WHAT YOU NEED TO DO: Rename "Image resolution" to "Display resolution" in the data, starting at the line that has "Locate an element on the screen. The" and running through the last line of the data. Reproduce only those lines, with everything else unchanged.

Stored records

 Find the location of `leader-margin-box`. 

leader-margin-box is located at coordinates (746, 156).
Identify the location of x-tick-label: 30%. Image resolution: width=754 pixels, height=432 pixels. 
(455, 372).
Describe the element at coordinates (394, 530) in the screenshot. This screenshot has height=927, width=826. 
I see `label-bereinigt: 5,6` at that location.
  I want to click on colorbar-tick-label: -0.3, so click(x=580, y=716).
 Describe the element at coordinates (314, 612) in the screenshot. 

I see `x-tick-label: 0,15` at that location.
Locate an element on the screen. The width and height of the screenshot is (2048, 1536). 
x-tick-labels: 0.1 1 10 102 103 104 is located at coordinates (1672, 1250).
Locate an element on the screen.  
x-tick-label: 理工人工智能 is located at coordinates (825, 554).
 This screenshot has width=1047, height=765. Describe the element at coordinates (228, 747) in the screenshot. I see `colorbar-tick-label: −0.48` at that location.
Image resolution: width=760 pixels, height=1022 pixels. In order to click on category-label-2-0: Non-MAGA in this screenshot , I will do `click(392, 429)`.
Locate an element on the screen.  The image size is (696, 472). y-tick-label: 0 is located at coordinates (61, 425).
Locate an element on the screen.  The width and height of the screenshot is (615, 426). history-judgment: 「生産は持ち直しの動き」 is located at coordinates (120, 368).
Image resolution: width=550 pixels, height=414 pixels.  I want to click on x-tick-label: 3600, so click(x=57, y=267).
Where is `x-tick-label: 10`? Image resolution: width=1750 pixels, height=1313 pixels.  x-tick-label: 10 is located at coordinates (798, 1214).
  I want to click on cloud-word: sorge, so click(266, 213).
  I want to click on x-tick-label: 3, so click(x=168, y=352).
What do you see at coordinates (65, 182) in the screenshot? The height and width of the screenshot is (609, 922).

TASK OUTPUT:
Locate an element on the screen. The width and height of the screenshot is (2048, 1536). 
x-tick-labels: 0.1 1 10 102 103 104 is located at coordinates (1672, 1250).
Locate an element on the screen.  
x-tick-label: 理工人工智能 is located at coordinates (825, 554).
 This screenshot has width=1047, height=765. Describe the element at coordinates (228, 747) in the screenshot. I see `colorbar-tick-label: −0.48` at that location.
Display resolution: width=760 pixels, height=1022 pixels. In order to click on category-label-2-0: Non-MAGA in this screenshot , I will do `click(392, 429)`.
Locate an element on the screen.  The image size is (696, 472). y-tick-label: 0 is located at coordinates (61, 425).
Locate an element on the screen.  The width and height of the screenshot is (615, 426). history-judgment: 「生産は持ち直しの動き」 is located at coordinates (120, 368).
Display resolution: width=550 pixels, height=414 pixels.  I want to click on x-tick-label: 3600, so click(x=57, y=267).
Where is `x-tick-label: 10`? Display resolution: width=1750 pixels, height=1313 pixels.  x-tick-label: 10 is located at coordinates (798, 1214).
  I want to click on cloud-word: sorge, so click(266, 213).
  I want to click on x-tick-label: 3, so click(x=168, y=352).
What do you see at coordinates (65, 182) in the screenshot? The height and width of the screenshot is (609, 922).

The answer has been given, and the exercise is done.